Domestic team information
- 2006: Guyana

Career statistics
| Competition | T20 |
| Matches | 4 |
| Runs scored | 54 |
| Batting average | 54.00 |
| 100s/50s | 0/0 |
| Top score | 23* |
| Catches/stumpings | 3/– |
- Source: CricketArchive, 9 December 2014

= Imran Khan (Guyanese cricketer) =

Guyanese cricketer

Imran Khan (born 13 May 1982) is a Guyanese cricketer who played four Twenty20 matches for the Guyanese national side in 2006.

A middle-order batsman from Chesney in Guyana's East Berbice-Corentyne region, Khan represented the Guyanese under-19s at the 2000 WICB Under-19 Tournament, playing in three matches. After good form for Berbice in inter-county matches, he was selected in Guyana's squad for the inaugural 2006 Stanford 20/20 tournament. On debut against Montserrat in July 2006, he did not bat, but in Guyana's quarter-final against Jamaica, he scored 23 not out coming in eighth in the batting order. He and Andre Percival put on an unbroken partnership of 42 runs for the eighth wicket, helping Guyana to a three-wicket win with one over to spare. Khan made 21 not out in the semi-final against Grenada, promoted to sixth in the batting order, but was dismissed for 10 in the final against Trinidad and Tobago, which Guyana won by five wickets.

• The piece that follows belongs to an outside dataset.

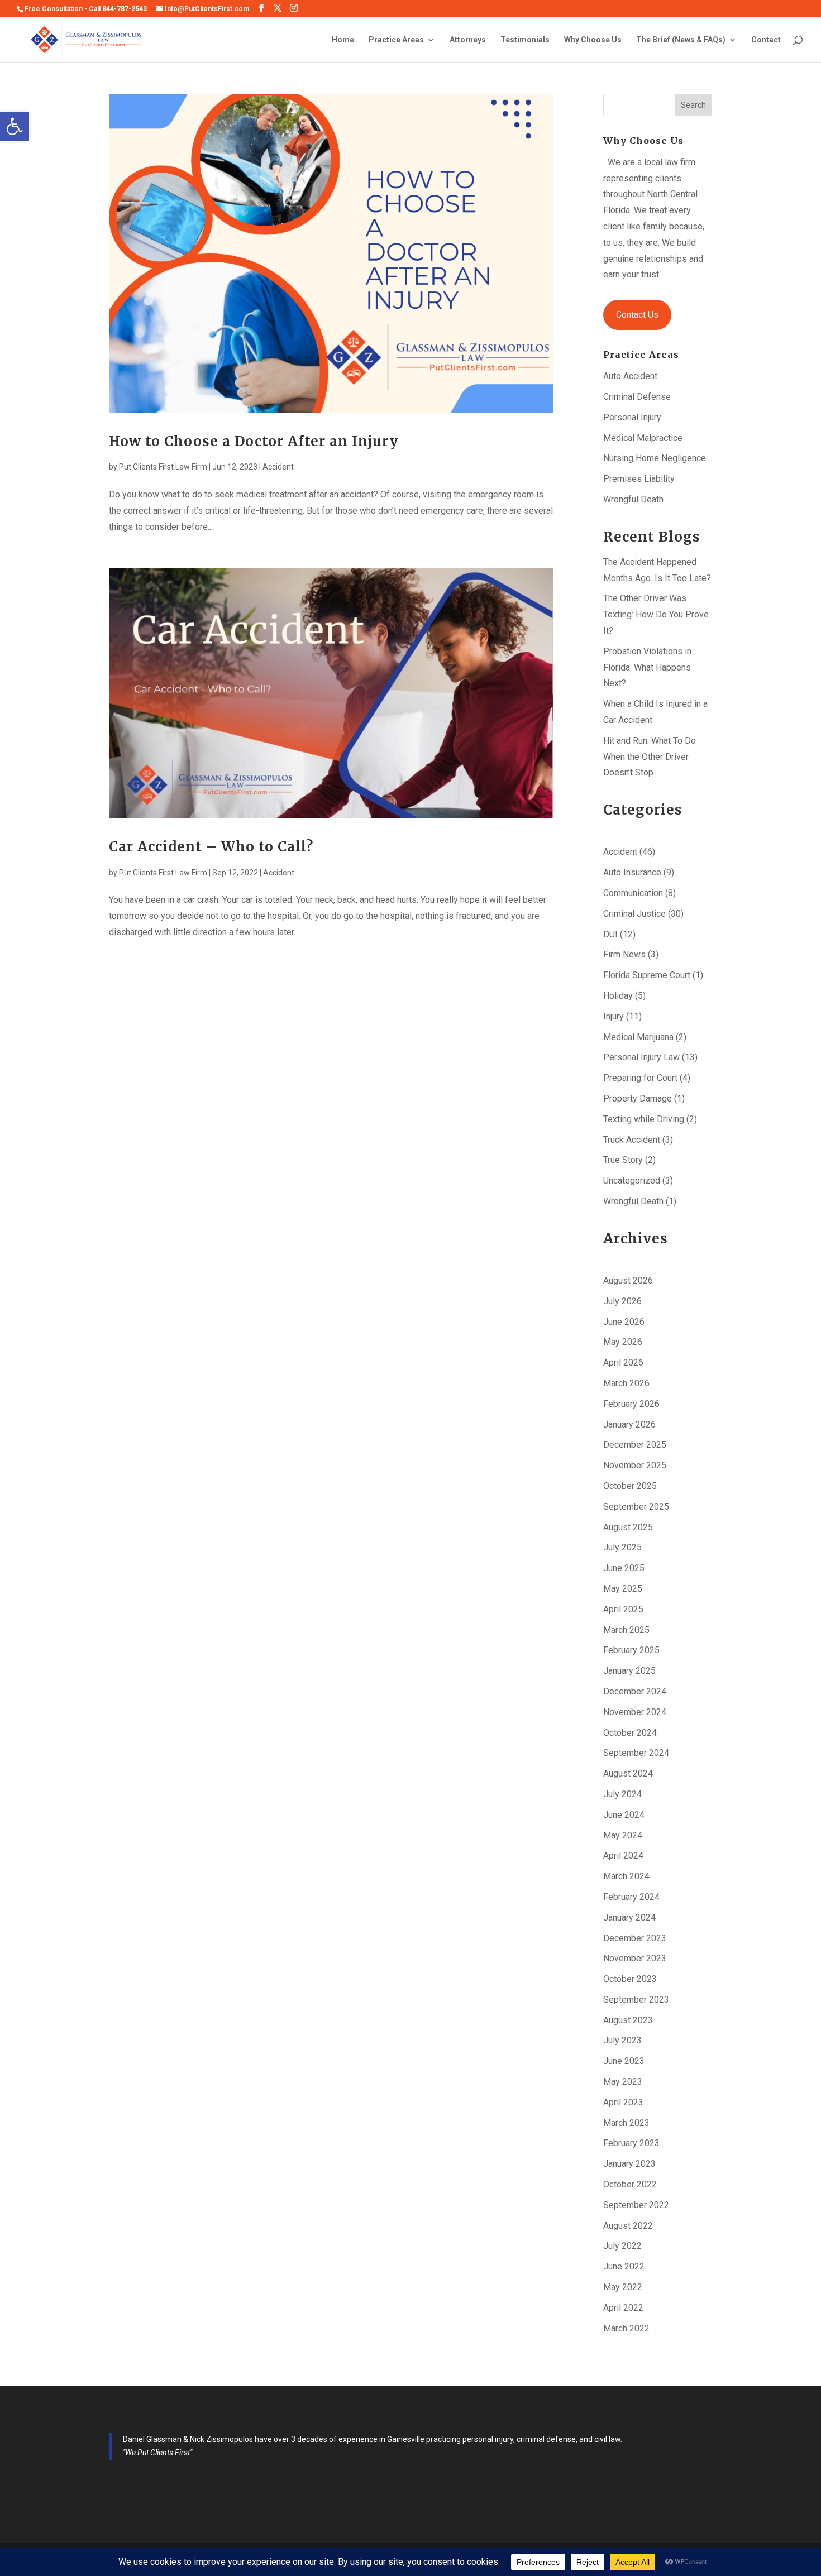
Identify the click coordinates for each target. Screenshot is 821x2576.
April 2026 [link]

Because he was dismissed only once in his four matches, Khan has a batting average of 54.00 at Twenty20 level. He also finished the tournament with a strike rate of 180.00, having hit two fours and five sixes. His five sixes was the equal third-most of any player at the tournament, behind West Indies internationals Kieron Pollard and Daren Ganga. Although he has played no further matches for Guyana, Khan was, as of November 2014, still playing at club level in Berbice Cricket Board tournaments.